# Brief:
Leave out every picture, and restate word for word only the lines from the one containing "Toggle grid display in status bar" through the end of the material.

# Data to examine:
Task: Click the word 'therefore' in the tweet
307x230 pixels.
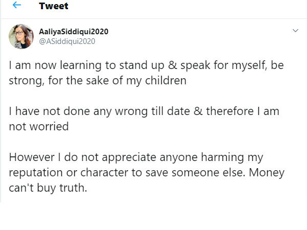Action: [230, 111]
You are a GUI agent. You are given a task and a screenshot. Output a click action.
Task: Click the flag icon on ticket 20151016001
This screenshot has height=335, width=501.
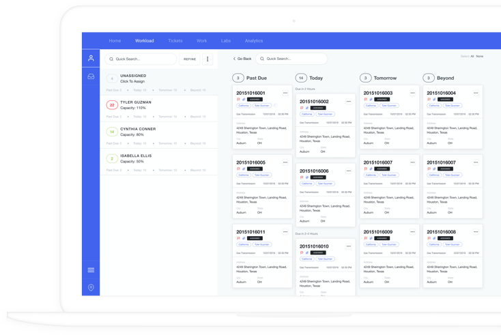238,100
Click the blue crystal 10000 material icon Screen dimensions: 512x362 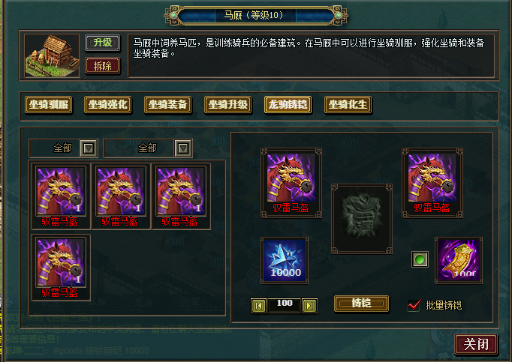click(x=285, y=260)
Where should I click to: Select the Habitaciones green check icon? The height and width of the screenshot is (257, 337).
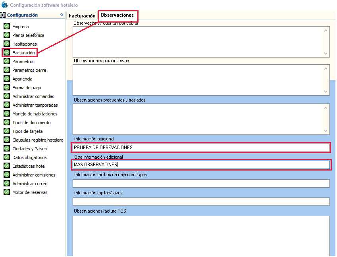(7, 44)
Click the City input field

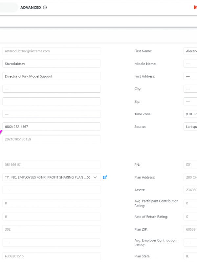(x=190, y=89)
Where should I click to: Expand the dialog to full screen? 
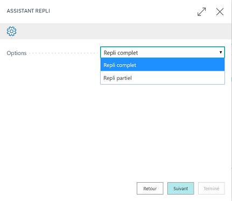coord(202,12)
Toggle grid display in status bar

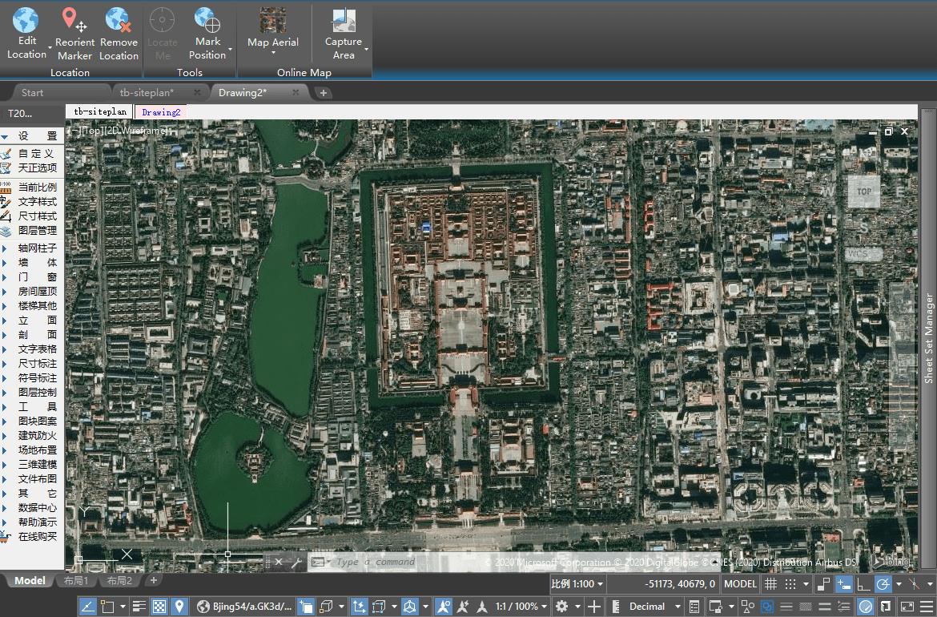[x=770, y=584]
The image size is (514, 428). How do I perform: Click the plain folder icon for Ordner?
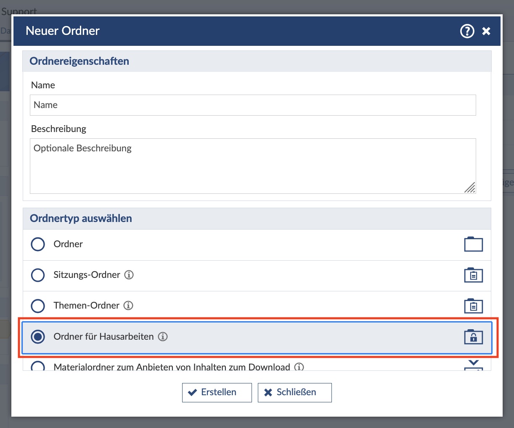click(x=473, y=244)
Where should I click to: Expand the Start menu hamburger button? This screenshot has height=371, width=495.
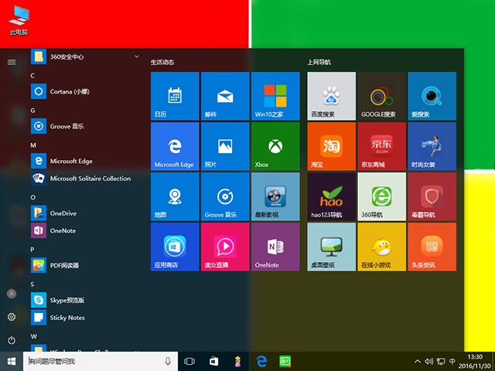12,62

# Result:
Toggle grid display in status bar

[x=770, y=584]
The image size is (514, 428). How do I perform: Click the plain folder icon for Ordner?
click(x=473, y=244)
Where should I click to: Expand the Start menu hamburger button? This screenshot has height=371, width=495.
12,62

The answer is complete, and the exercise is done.